─── GIVEN RECORDS ───
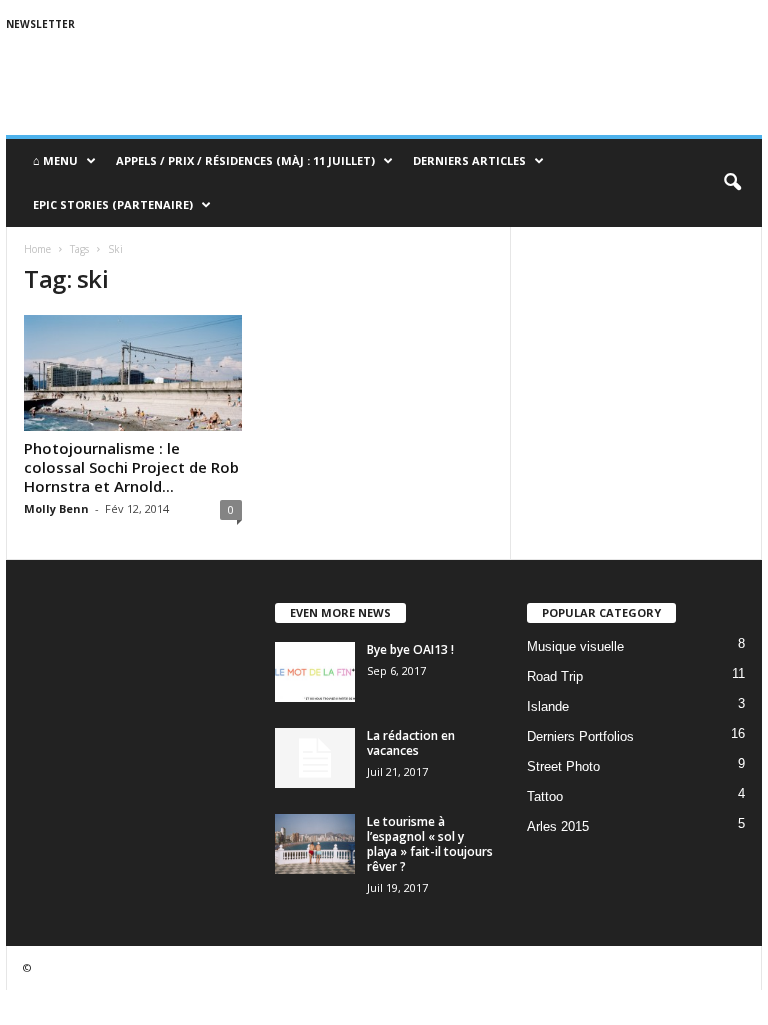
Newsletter (40, 24)
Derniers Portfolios (580, 736)
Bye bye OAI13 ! (410, 649)
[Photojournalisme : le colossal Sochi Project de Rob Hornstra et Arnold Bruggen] (133, 373)
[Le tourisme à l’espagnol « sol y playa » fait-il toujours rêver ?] (315, 844)
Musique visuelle (575, 646)
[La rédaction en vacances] (315, 758)
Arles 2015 (558, 826)
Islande (548, 706)
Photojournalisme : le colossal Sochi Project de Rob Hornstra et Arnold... (131, 467)
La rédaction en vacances (411, 743)
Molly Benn (56, 508)
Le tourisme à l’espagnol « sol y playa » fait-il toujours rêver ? (430, 844)
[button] (732, 183)
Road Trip (555, 676)
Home (37, 249)
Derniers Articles (469, 160)
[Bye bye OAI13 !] (315, 672)
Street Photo (563, 766)
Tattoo (545, 796)
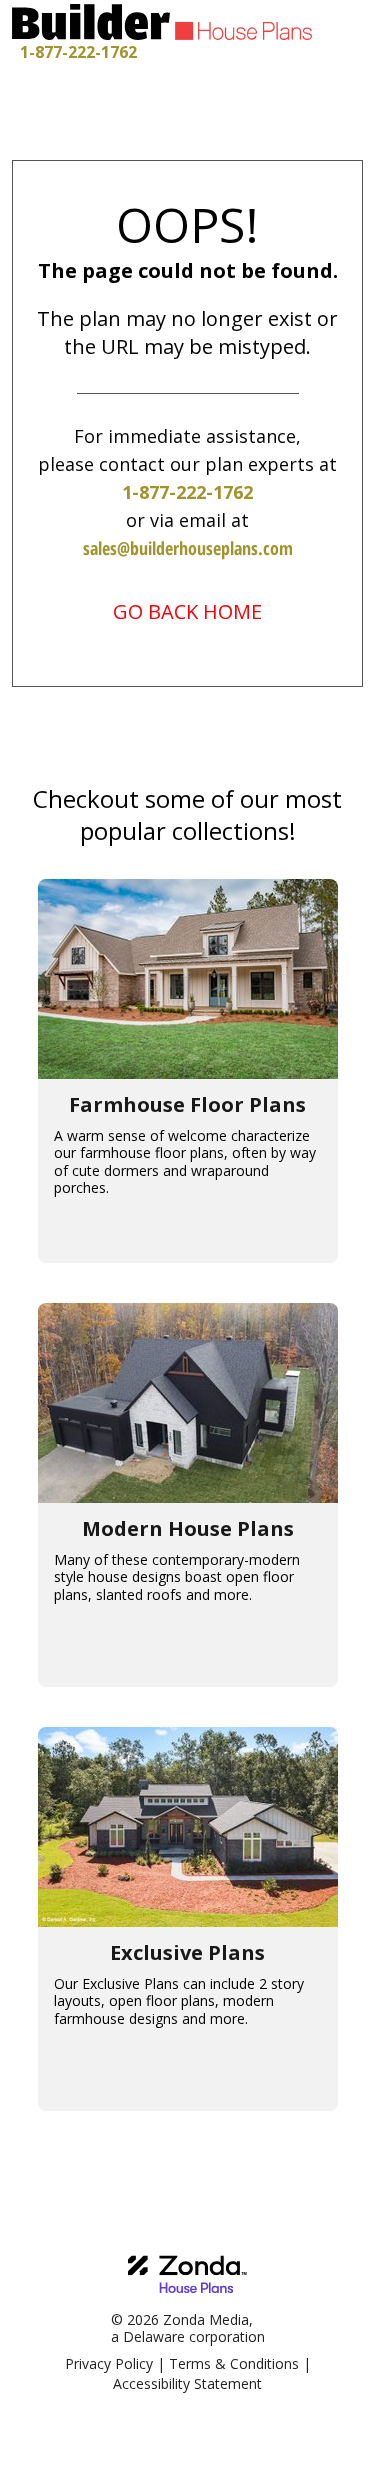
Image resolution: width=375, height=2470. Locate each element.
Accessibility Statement (187, 2383)
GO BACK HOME (187, 611)
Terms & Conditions (234, 2363)
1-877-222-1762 (78, 52)
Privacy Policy (109, 2363)
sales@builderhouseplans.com (188, 548)
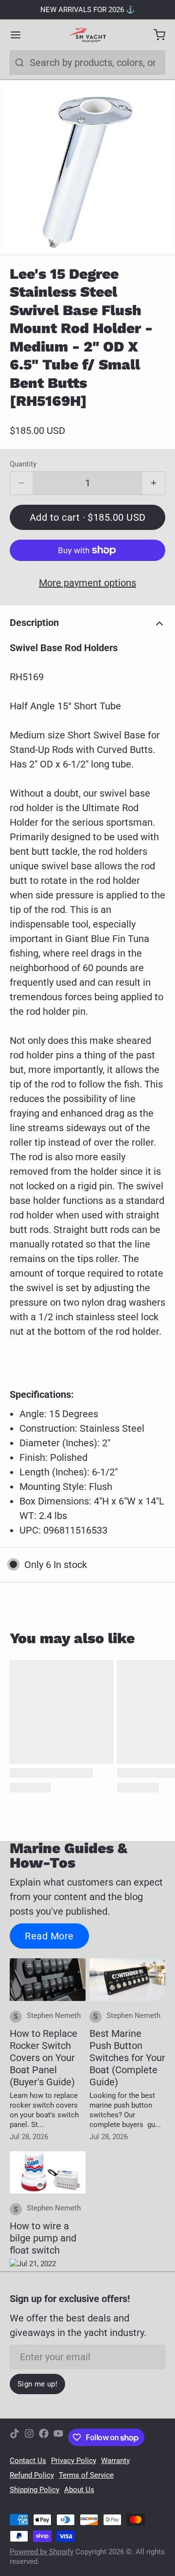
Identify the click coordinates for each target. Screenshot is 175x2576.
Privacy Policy (73, 2460)
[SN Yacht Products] (87, 35)
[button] (87, 517)
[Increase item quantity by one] (153, 483)
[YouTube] (58, 2437)
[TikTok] (14, 2437)
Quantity (23, 464)
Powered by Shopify (41, 2551)
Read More (49, 1936)
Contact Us (28, 2460)
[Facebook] (44, 2437)
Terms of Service (86, 2475)
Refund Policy (32, 2475)
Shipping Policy (34, 2489)
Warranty (115, 2460)
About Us (79, 2489)
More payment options (87, 583)
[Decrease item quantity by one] (21, 483)
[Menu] (20, 35)
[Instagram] (29, 2437)
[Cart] (154, 35)
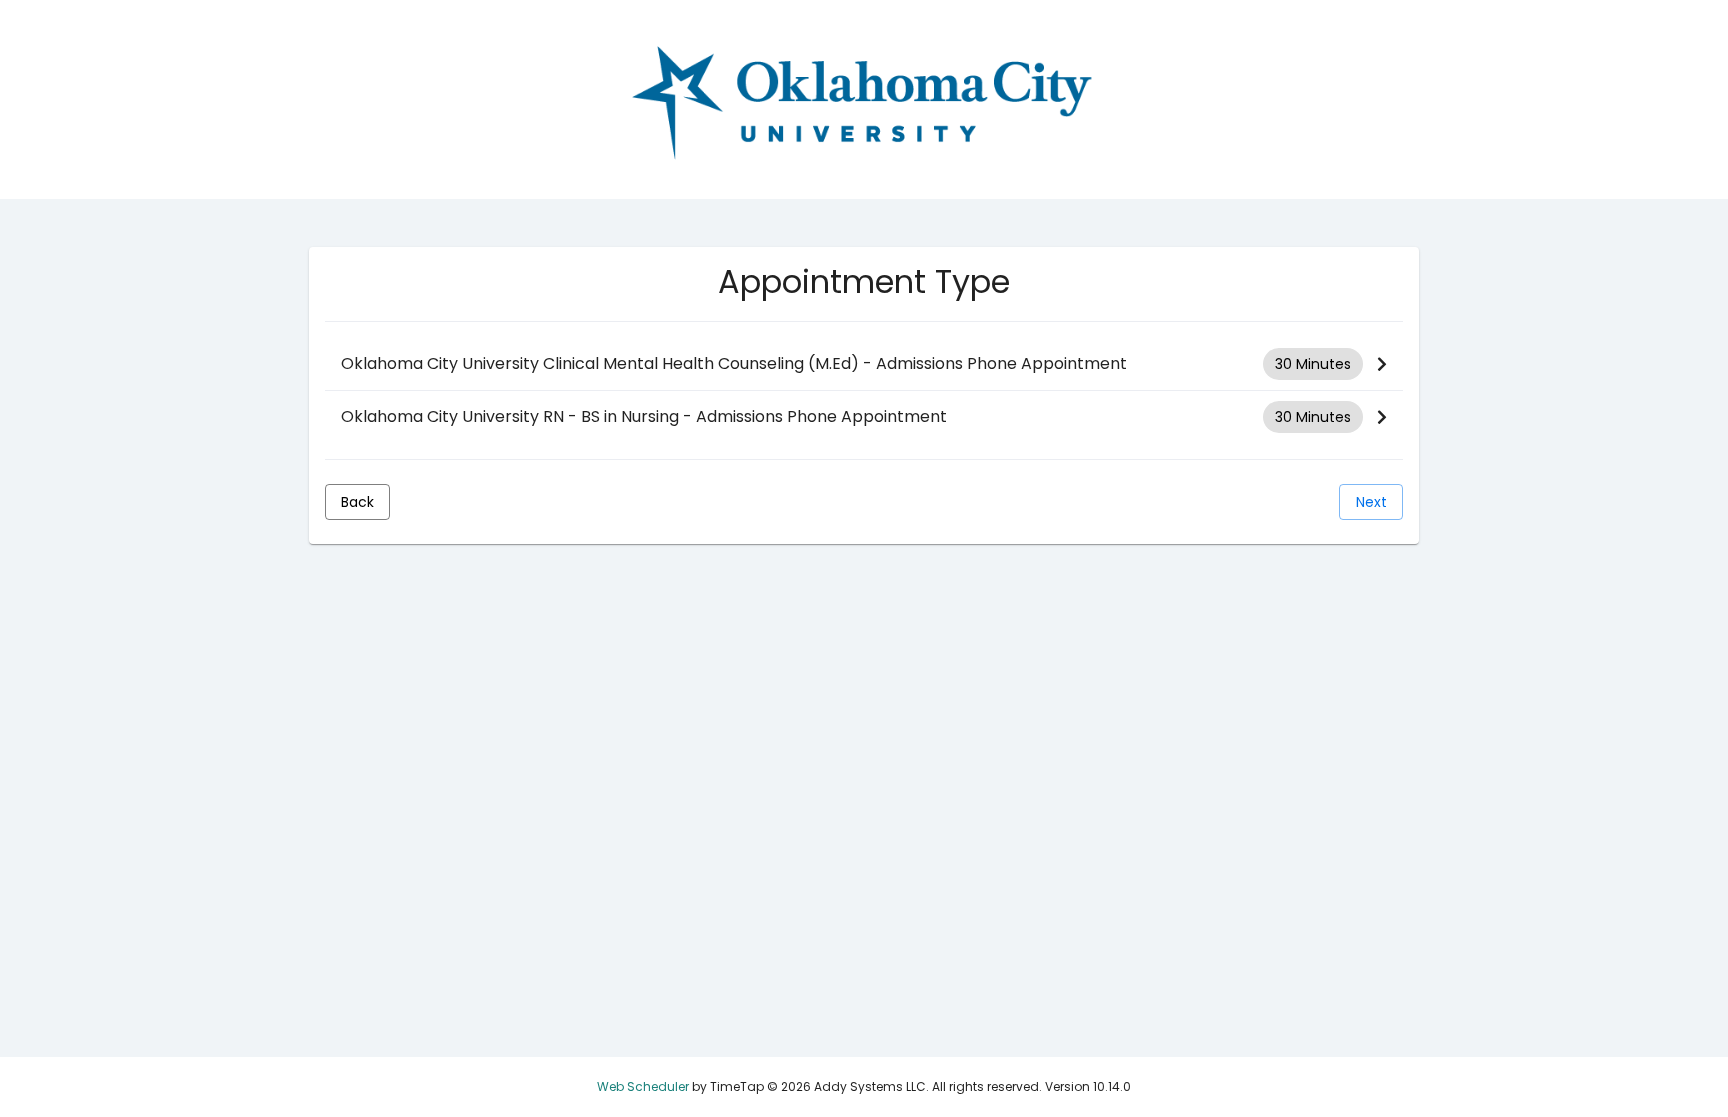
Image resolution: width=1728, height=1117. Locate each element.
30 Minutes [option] (1313, 364)
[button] (864, 364)
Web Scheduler (643, 1086)
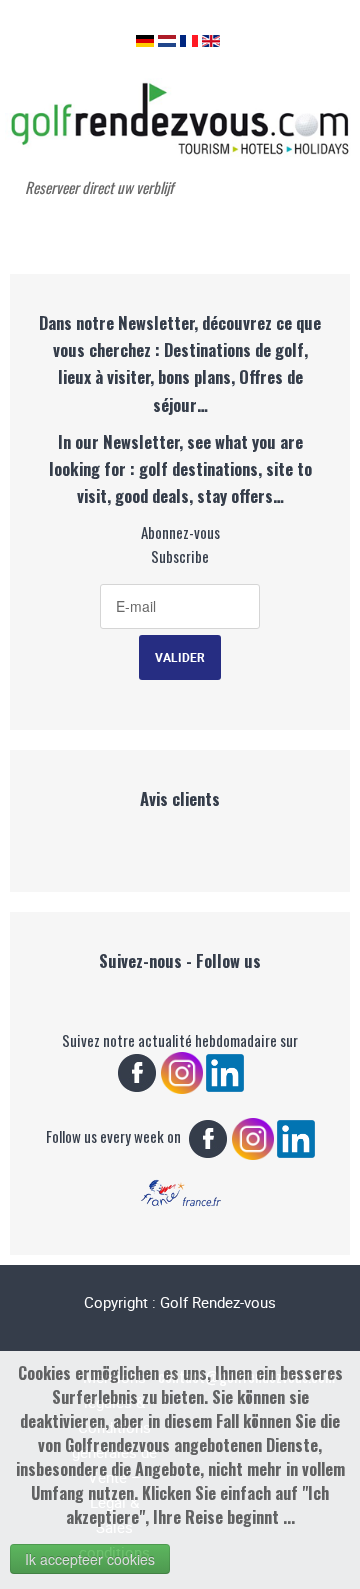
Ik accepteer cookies (90, 1559)
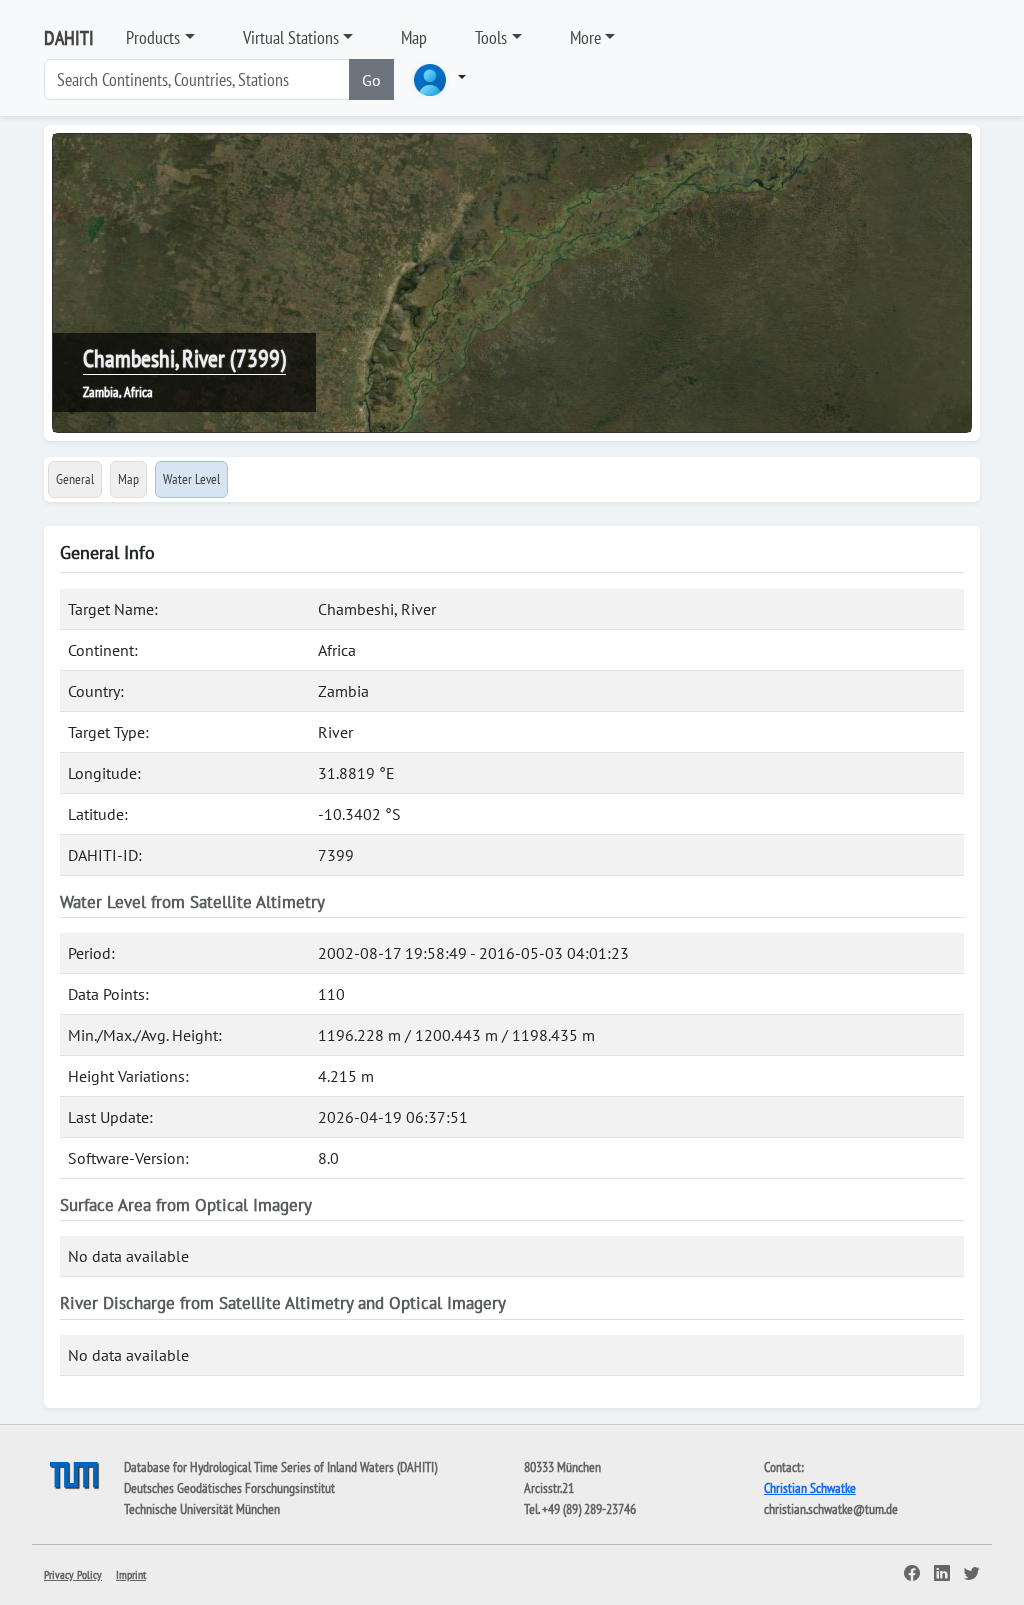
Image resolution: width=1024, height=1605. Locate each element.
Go (371, 80)
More (585, 37)
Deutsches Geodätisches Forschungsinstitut (229, 1488)
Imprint (131, 1574)
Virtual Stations (291, 37)
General (75, 479)
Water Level (191, 479)
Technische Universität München (202, 1509)
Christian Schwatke (810, 1488)
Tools (491, 37)
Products (153, 37)
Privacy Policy (73, 1574)
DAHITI (69, 38)
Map (414, 37)
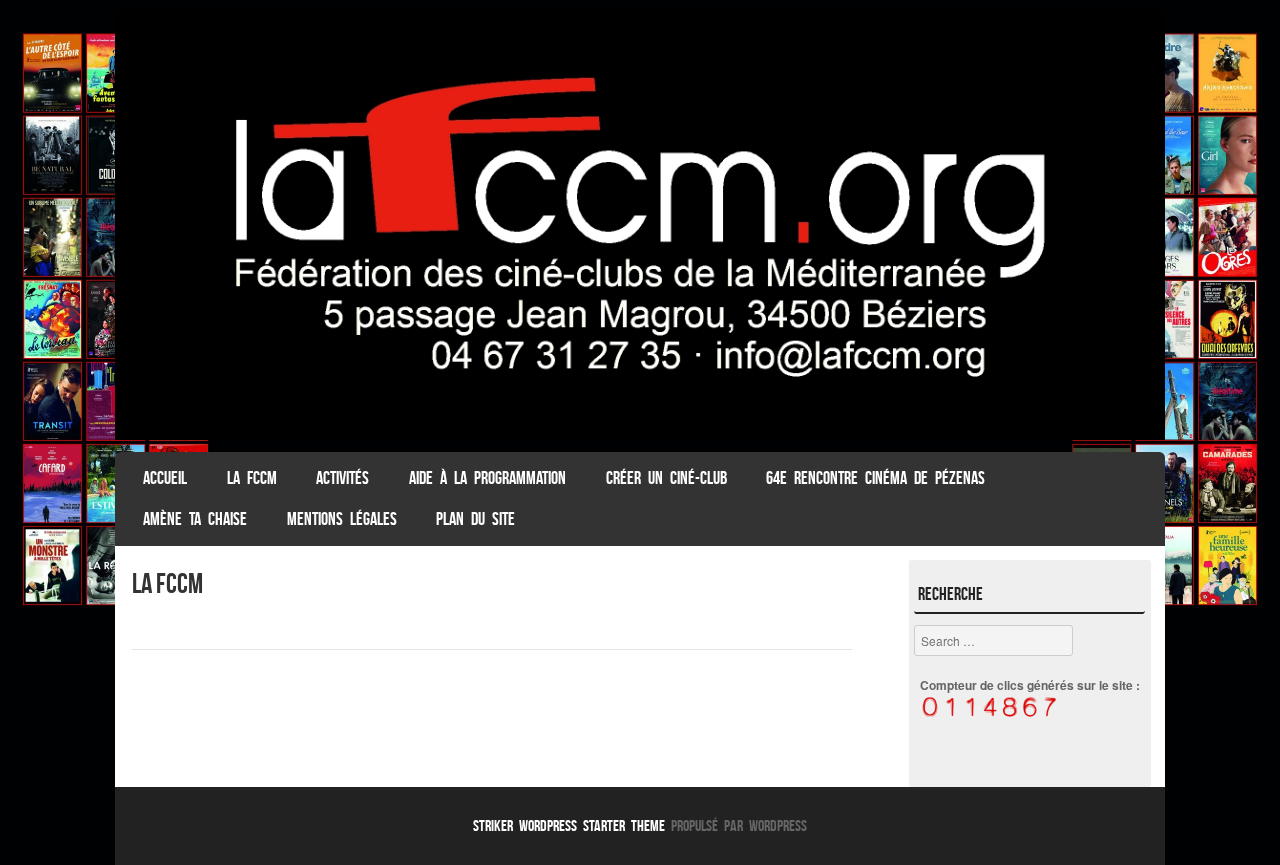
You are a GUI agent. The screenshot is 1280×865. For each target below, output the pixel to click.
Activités (342, 478)
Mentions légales (342, 519)
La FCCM (252, 478)
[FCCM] (640, 434)
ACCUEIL (165, 478)
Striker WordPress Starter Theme (569, 825)
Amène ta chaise (195, 519)
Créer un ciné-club (666, 478)
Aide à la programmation (487, 478)
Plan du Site (475, 519)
───
- DESCRIPTION OF THE TASK -
Repeat all of the entries above exactly. Keep pictures out of it.

- TASK OUTPUT -
Newsletter (40, 24)
Derniers Portfolios (580, 736)
Bye bye OAI13 ! (410, 649)
[Photojournalisme : le colossal Sochi Project de Rob Hornstra et Arnold Bruggen] (133, 373)
[Le tourisme à l’espagnol « sol y playa » fait-il toujours rêver ?] (315, 844)
Musique visuelle (575, 646)
[La rédaction en vacances] (315, 758)
Arles 2015 (558, 826)
Islande (548, 706)
Photojournalisme : le colossal Sochi Project de Rob Hornstra et Arnold... (131, 467)
La rédaction en vacances (411, 743)
Molly Benn (56, 508)
Le tourisme à l’espagnol « sol y playa » fait-il toujours rêver ? (430, 844)
[button] (732, 183)
Road Trip (555, 676)
Home (37, 249)
Derniers Articles (469, 160)
[Bye bye OAI13 !] (315, 672)
Street Photo (563, 766)
Tattoo (545, 796)
Image resolution: width=375, height=2470. Locate each element.
Accessibility Statement (187, 2383)
GO BACK HOME (187, 611)
Terms & Conditions (234, 2363)
1-877-222-1762 (78, 52)
Privacy Policy (109, 2363)
sales@builderhouseplans.com (188, 548)
Identify the click coordinates for each target. Screenshot is 175x2576.
Privacy Policy (73, 2460)
[SN Yacht Products] (87, 35)
[button] (87, 517)
[Increase item quantity by one] (153, 483)
[YouTube] (58, 2437)
[TikTok] (14, 2437)
Quantity (23, 464)
Powered by Shopify (41, 2551)
Read More (49, 1936)
Contact Us (28, 2460)
[Facebook] (44, 2437)
Terms of Service (86, 2475)
Refund Policy (32, 2475)
Shipping Policy (34, 2489)
Warranty (115, 2460)
About Us (79, 2489)
More payment options (87, 583)
[Decrease item quantity by one] (21, 483)
[Menu] (20, 35)
[Instagram] (29, 2437)
[Cart] (154, 35)
Image resolution: width=1728, height=1117. Locate each element.
30 Minutes [option] (1313, 364)
[button] (864, 364)
Web Scheduler (643, 1086)
Ik accepteer cookies (90, 1559)
Image resolution: width=1024, height=1605. Locate each element.
Go (371, 80)
More (585, 37)
Deutsches Geodätisches Forschungsinstitut (229, 1488)
Imprint (131, 1574)
Virtual Stations (291, 37)
General (75, 479)
Water Level (191, 479)
Technische Universität München (202, 1509)
Christian Schwatke (810, 1488)
Tools (491, 37)
Products (153, 37)
Privacy Policy (73, 1574)
DAHITI (69, 38)
Map (414, 37)
You are a GUI agent. The screenshot is 1280×865. For each target below, output the pixel to click.
Activités (342, 478)
Mentions légales (342, 519)
La FCCM (252, 478)
[FCCM] (640, 434)
ACCUEIL (165, 478)
Striker WordPress Starter Theme (569, 825)
Amène ta chaise (195, 519)
Créer un ciné-club (666, 478)
Aide à la programmation (487, 478)
Plan du Site (475, 519)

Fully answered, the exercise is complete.